Saalfeld. Nach Informationen der Polizeidirektion Saalfeld wird den Verdächtigen aus der rechtsextremen Szene vorgeworfen, im September unerlaubt Sprengstoff beschafft und nach Jena transportiert zu haben. Die Fahnder sollen mit Durchsuchungsbeschlüssen des Amtsgerichtes Gera unter anderem auch das Schützenhaus in Pößneck sowie das so genannte „Braune Haus“ in Jena durchsucht haben, beide bekannte Treffpunkte der rechtsextremen Szene.
Im Einzelnen sei nach Sprengvorrichtungen oder Gegenständen, die sich zu deren Bau eignen, sowie nach Computertechnik und Speichermedien gesucht worden, auf denen sich Anleitungen zum Bau derartiger Sprengkörper befinden könnten. Die Fahnder stellten mehrere Computer, Handys, und CD’s sicher. Sprengstoffverdächtige Gegenstände seien nicht gefunden worden, hieß es.
Bereits Mitte September hatte die Polizei das „Braune Haus“ in Jena durchsucht. Staatsschützer hatten Hinweise, dass Neonazis einen Anschlag auf die Linke-Landtagsabgeordnete Katharina König geplant haben könnten. Damals waren kurzzeitig vier Neonazis verhaftet worden.
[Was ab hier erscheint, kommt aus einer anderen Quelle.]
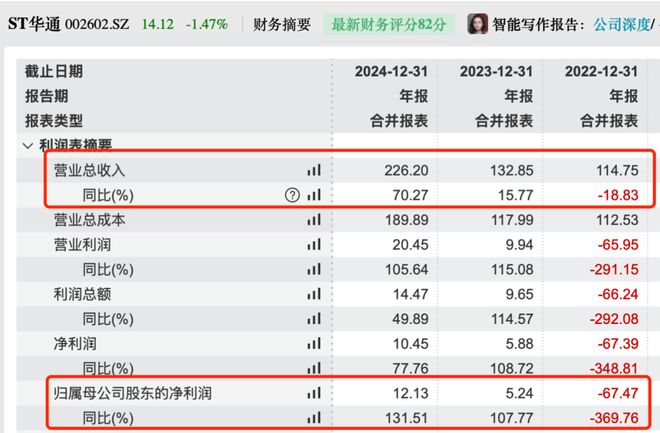Click the 226.20 revenue cell for 2024
Screen dimensions: 660x433
coord(406,170)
Die Staatsanwaltschaft Gera bestätigte später, dass sie in der Sache Ermittlungen gegen zwei Männer und eine Frau aus der Neonazi-Szene führt.
Der geplante Anschlag von damals ist nach Angaben der Staatsanwaltschaft vereitelt worden. Die Ermittler vermuten, dass es sich um einen Racheakt für gewalttätige Übergriffe von Linksextremisten auf Anhänger der rechtsextremen Szene in Jena und Pößneck gehandelt haben könnte. Seither hatten sie einige der Verdächtigen überwacht.
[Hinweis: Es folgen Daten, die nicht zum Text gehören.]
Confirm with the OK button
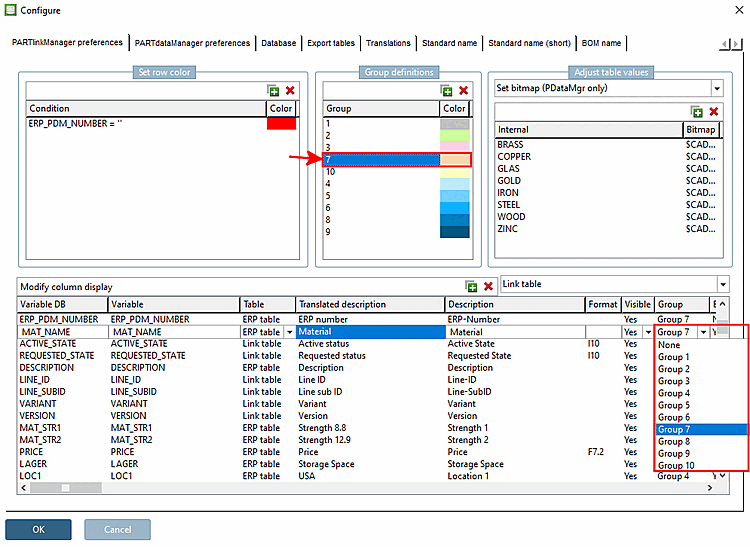The width and height of the screenshot is (750, 547). click(38, 529)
An dem Abend vor der Durchsuchung Mitte September in Jena waren die beiden verdächtigen Männer mit weiteren Angehörigen der rechtsextremen Szene von einem Kameradschaftsabend in Westsachsen gekommen, auf dem nach Angaben des MDR der Chef der militanten rechtsextremen Wehrsportgruppe Hoffmann, Karl-Heinz Hoffmann, aufgetreten war.
Auf dem Rückweg erfolgte damals die vorläufige Festnahmen der Verdächtigen, weil bei einem belauschten Telefongespräch die Worte „C4“ und „Gebrauchsanleitung“ gefallen waren. Die Fahnder vermuteten dass es sich dabei um den gleichnamigen Plastiksprengstoff gehandelt haben könnte. Bei der Durchsuchung wurde aber kein Sprengstoff gefunden. Allerdings hatten die Spürhunde der Polizei mehrfach angeschlagen.
Die Auswertung des am Mittwoch sichergestellten Materials hat die Kriminalpolizei in Saalfeld übernommen. Eine Sonderkommission „Feuerball“ führt dort bereits seit längerem die Ermittlungen in dem brisanten Fall. Wann konkrete Ergebnisse vorliegen, wollte noch niemand der Ermittler sagen.